### Your goal
Would you return every entry, exactly as it is written?

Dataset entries
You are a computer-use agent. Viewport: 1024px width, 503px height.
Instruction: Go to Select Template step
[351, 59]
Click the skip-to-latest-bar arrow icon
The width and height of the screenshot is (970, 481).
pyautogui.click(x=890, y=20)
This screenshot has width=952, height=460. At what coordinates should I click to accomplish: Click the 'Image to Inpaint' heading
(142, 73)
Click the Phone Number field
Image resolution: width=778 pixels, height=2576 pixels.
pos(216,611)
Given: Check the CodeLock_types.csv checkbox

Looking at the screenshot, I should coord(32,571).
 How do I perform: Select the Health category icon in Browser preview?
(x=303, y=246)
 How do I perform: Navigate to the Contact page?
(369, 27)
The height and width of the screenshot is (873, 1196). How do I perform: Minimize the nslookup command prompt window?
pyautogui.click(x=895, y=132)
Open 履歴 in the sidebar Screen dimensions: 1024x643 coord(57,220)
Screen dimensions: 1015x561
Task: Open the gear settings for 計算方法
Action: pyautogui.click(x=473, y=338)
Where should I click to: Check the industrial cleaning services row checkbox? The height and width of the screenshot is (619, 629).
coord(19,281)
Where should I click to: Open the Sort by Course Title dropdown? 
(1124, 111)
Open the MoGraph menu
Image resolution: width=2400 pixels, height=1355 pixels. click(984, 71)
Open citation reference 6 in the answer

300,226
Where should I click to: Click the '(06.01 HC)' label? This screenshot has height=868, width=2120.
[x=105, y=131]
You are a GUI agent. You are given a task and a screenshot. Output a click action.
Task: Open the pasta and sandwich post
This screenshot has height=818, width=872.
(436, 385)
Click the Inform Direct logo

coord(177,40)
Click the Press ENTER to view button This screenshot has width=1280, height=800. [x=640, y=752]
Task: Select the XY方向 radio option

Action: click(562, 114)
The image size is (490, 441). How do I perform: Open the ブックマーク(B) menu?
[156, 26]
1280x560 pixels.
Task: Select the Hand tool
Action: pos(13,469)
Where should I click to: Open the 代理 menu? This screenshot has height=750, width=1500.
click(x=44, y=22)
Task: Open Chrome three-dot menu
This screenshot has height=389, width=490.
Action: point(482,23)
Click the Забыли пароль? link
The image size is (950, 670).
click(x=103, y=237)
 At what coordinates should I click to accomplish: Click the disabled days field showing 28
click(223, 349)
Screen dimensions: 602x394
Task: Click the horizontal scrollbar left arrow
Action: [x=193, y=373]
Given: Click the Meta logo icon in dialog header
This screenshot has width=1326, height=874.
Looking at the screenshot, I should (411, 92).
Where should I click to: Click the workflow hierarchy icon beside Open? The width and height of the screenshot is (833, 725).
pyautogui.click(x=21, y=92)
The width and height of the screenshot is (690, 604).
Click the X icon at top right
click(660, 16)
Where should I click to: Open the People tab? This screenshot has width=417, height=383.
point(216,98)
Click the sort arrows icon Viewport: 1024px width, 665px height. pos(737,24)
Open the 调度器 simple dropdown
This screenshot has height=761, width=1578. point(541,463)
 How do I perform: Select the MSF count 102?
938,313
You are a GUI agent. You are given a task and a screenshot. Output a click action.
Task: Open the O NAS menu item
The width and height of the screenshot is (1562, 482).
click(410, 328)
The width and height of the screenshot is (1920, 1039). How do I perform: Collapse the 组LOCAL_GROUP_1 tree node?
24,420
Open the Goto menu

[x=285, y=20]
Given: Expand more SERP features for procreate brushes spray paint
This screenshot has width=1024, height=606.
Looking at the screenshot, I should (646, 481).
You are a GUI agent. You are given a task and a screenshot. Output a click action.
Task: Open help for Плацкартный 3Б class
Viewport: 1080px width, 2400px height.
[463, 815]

### Written solution
You are a computer-use agent. Viewport: 1024px width, 503px height.
Instruction: Go to Select Template step
[351, 59]
Click the skip-to-latest-bar arrow icon
The width and height of the screenshot is (970, 481).
pyautogui.click(x=890, y=20)
This screenshot has width=952, height=460. At what coordinates should I click to accomplish: Click the 'Image to Inpaint' heading
(142, 73)
Click the Phone Number field
Image resolution: width=778 pixels, height=2576 pixels.
pos(216,611)
Given: Check the CodeLock_types.csv checkbox

Looking at the screenshot, I should coord(32,571).
 How do I perform: Select the Health category icon in Browser preview?
(x=303, y=246)
 How do I perform: Navigate to the Contact page?
(369, 27)
The height and width of the screenshot is (873, 1196). How do I perform: Minimize the nslookup command prompt window?
pyautogui.click(x=895, y=132)
Open 履歴 in the sidebar Screen dimensions: 1024x643 coord(57,220)
Screen dimensions: 1015x561
Task: Open the gear settings for 計算方法
Action: pyautogui.click(x=473, y=338)
Where should I click to: Check the industrial cleaning services row checkbox? The height and width of the screenshot is (619, 629).
coord(19,281)
Where should I click to: Open the Sort by Course Title dropdown? 
(1124, 111)
Open the MoGraph menu
Image resolution: width=2400 pixels, height=1355 pixels. click(984, 71)
Open citation reference 6 in the answer

300,226
Where should I click to: Click the '(06.01 HC)' label? This screenshot has height=868, width=2120.
[x=105, y=131]
You are a GUI agent. You are given a task and a screenshot. Output a click action.
Task: Open the pasta and sandwich post
This screenshot has height=818, width=872.
(436, 385)
Click the Inform Direct logo

coord(177,40)
Click the Press ENTER to view button This screenshot has width=1280, height=800. [x=640, y=752]
Task: Select the XY方向 radio option

Action: click(562, 114)
The image size is (490, 441). How do I perform: Open the ブックマーク(B) menu?
[156, 26]
1280x560 pixels.
Task: Select the Hand tool
Action: pos(13,469)
Where should I click to: Open the 代理 menu? This screenshot has height=750, width=1500.
click(x=44, y=22)
Task: Open Chrome three-dot menu
This screenshot has height=389, width=490.
Action: point(482,23)
Click the Забыли пароль? link
The image size is (950, 670).
click(x=103, y=237)
 At what coordinates should I click to accomplish: Click the disabled days field showing 28
click(223, 349)
Screen dimensions: 602x394
Task: Click the horizontal scrollbar left arrow
Action: [x=193, y=373]
Given: Click the Meta logo icon in dialog header
This screenshot has width=1326, height=874.
Looking at the screenshot, I should (411, 92).
Where should I click to: Click the workflow hierarchy icon beside Open? The width and height of the screenshot is (833, 725).
pyautogui.click(x=21, y=92)
The width and height of the screenshot is (690, 604).
Click the X icon at top right
click(660, 16)
Where should I click to: Open the People tab? This screenshot has width=417, height=383.
point(216,98)
Click the sort arrows icon Viewport: 1024px width, 665px height. pos(737,24)
Open the 调度器 simple dropdown
This screenshot has height=761, width=1578. point(541,463)
 How do I perform: Select the MSF count 102?
938,313
You are a GUI agent. You are given a task and a screenshot. Output a click action.
Task: Open the O NAS menu item
The width and height of the screenshot is (1562, 482).
click(410, 328)
The width and height of the screenshot is (1920, 1039). How do I perform: Collapse the 组LOCAL_GROUP_1 tree node?
24,420
Open the Goto menu

[x=285, y=20]
Given: Expand more SERP features for procreate brushes spray paint
This screenshot has width=1024, height=606.
Looking at the screenshot, I should (646, 481).
You are a GUI agent. You are given a task and a screenshot. Output a click action.
Task: Open help for Плацкартный 3Б class
Viewport: 1080px width, 2400px height.
[463, 815]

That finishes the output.